Can’t find a job? Or are you a whiny bitch and just want a better one? (Totally acceptable, by the way.)
Move to Texas and all your problems will be solved. (Added Bonus: You can walk around in ass-less chaps.)
Forbes recently came out with a new report about where jobs are prominent, and growth is eminent.
Texas dominated the top 5 cities — in descending order: Dallas; Fort Worth; San Antonio; Houston; Austin.
Well, that’s great news, ya’ll. So jump in your RV and head on down to the Lone-Star state.
As for me, I will not be moving to Texas any time soon, for the following reasons:
- I refuse to wear a cowboy hat. In fact, I loathe them. Almost as much as I loathe mullets.
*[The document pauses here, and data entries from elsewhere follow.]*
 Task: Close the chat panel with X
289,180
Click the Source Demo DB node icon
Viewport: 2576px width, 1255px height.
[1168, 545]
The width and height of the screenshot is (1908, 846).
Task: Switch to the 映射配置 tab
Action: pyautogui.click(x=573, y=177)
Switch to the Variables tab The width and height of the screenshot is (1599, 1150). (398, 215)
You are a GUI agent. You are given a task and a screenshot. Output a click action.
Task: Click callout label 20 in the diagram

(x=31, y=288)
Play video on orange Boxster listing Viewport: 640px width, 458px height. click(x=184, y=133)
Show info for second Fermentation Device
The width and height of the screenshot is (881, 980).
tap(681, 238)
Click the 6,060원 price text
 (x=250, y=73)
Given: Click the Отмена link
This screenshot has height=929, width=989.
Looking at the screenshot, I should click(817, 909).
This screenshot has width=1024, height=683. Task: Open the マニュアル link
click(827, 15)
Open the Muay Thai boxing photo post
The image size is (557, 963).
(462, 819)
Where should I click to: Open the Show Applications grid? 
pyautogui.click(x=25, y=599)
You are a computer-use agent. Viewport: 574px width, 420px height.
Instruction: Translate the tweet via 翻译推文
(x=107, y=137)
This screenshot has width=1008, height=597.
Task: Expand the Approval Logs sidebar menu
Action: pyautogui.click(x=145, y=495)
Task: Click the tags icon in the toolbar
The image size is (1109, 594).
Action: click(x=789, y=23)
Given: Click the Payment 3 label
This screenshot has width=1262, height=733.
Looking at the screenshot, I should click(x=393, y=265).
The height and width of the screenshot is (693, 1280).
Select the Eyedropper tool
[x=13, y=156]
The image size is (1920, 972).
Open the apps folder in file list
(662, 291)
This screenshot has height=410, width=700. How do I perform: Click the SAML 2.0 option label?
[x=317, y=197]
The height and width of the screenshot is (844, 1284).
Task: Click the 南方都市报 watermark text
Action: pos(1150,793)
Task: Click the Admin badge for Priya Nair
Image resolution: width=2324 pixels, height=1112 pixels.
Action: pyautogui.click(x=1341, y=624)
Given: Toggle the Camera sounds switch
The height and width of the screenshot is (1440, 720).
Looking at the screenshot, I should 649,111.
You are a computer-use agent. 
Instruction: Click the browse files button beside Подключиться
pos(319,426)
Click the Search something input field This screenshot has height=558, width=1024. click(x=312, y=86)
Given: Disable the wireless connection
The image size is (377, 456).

The only person who ever looked good sporting a Stetson was John Wayne.
- I have no desire to attend rodeos, unless Borat will be making an appearance. Watching grown men being thrashed around on some angry-ass bull is NOT my idea of fun. But then again, I also am not a fan of cock-fighting.
- Hearing the plural of you as “ya’ll” dropped an average of 50 times in 2 sentences gives me hives. (Although, to be fair, I get equally as aggravated when my very-Italian-uncle says “youse.”)
- Do not, will not, can not ever like country music.
- I suck at Texas Hold ‘Em. And I don’t know when to fold ‘em.
(NOTE: I’ve just been informed that Texans love their guns. A lot. So, please accept my apologies for any offense the previous stereotypes may have caused. It’s all just for fun, anyways. If it’ll make you feel better, you can leave your opinions of us Yanks in the comments…)
Ok, nothing gets people to come together like a group song.
So come on, ya’ll! Sing with me!
The stars at night
Are big n’ bright
(clap clap clap clap!)
Deep in the hearrrrt, of Texas….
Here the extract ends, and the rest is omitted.